Blades was hitchhiking from Hamilton to Hastings on Saturday 31 May 1975, the first day of the Queen's Birthday long weekend, and was allegedly last seen on the Napier–Taupo Road in an orange Datsun 120Y station wagon. A truck driver reported that he had seen Blades getting into the Datsun, while others reported seeing a matching vehicle veering off the highway and stopping on rural Matea Road. As a result, police spent thousands of hours fruitlessly interviewing New Zealand's more than 500 orange Datsun owners.

==Investigation==
There have been a number of suspects in the case. Auckland police investigated John Freeman who had rented an orange Datsun the weekend that Blades disappeared. On the day two weeks later that police announced they were searching for an orange Datsun, Freeman shot and wounded a student at St Cuthbert's College in Auckland before killing himself.

An elderly New Zealand man and Charlie Hughes, a Hamilton man now living in Australia, have remained "persons of interest" for police. Hughes has gone public in newspapers and on television about his frustrations at being on the suspects list and has denied he had anything to do with the alleged murder.

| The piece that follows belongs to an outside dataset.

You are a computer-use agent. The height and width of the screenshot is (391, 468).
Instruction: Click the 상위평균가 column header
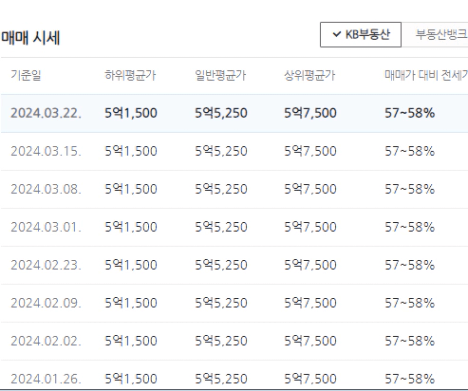click(x=309, y=75)
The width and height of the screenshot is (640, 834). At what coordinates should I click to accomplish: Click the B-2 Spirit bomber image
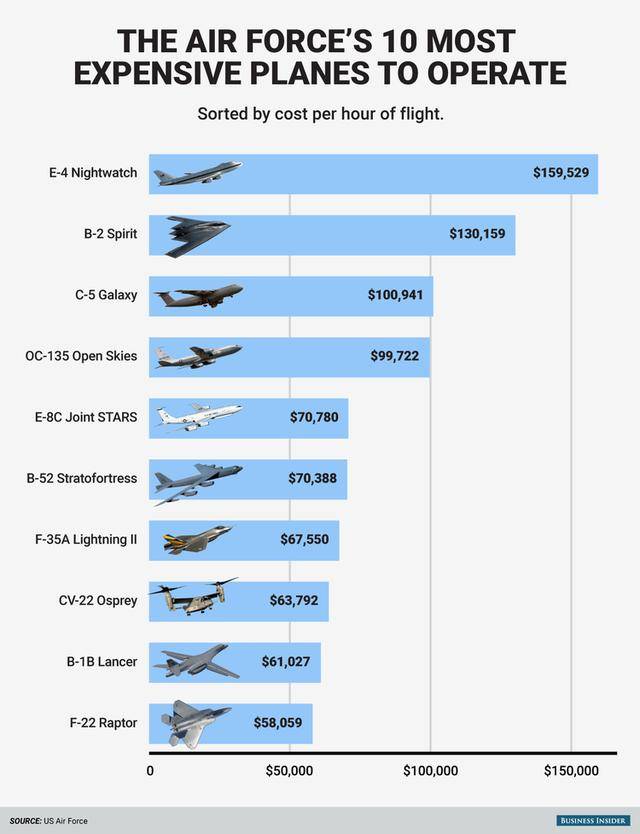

In 2003, police investigated a report that Blades' name had been found etched on a garage floor in a Huntly house, which the house's occupants feared might be a makeshift grave. It was discovered that the name had been inscribed on concrete as a joke six years earlier, and the former owner of the property apologised to her family.

In 2005, Blades' brother, Tony Blades, told the Daily Post his family had not talked to the media during the previous 30 years about their feelings because it was too hard on them, especially their mother, who was then in her 80s, and her father had died not knowing his daughter's whereabouts.

Former Kawerau policeman Tony Moller believed his ex-colleague, former traffic officer Derrick Hinton, was involved in Blades’ death. Moller's allegations have been strongly rejected by Hinton’s family. Based on those allegations, police in January 2012 used excavators to dig up the laundry floor of a Kawerau property where Hinton lived in the 1970s but found nothing of interest.

==Aftermath==
The Mona Blades case featured on TVNZ's Cold Case programme in July 2018. The programme revisited the case with expert detectives and re-examined the original files hoping to find new leads. The experts concluded that the original investigation focused too heavily on the hunt for the orange Datsun and may have misled potential witnesses by using photographs which did not resemble Blades' hairstyle at the time of her disappearance. A detective said that gang members or their associates may have been involved in the disappearance. Blades had gang affiliations, and gang members may have been travelling on the road to a gathering in Wellington that weekend.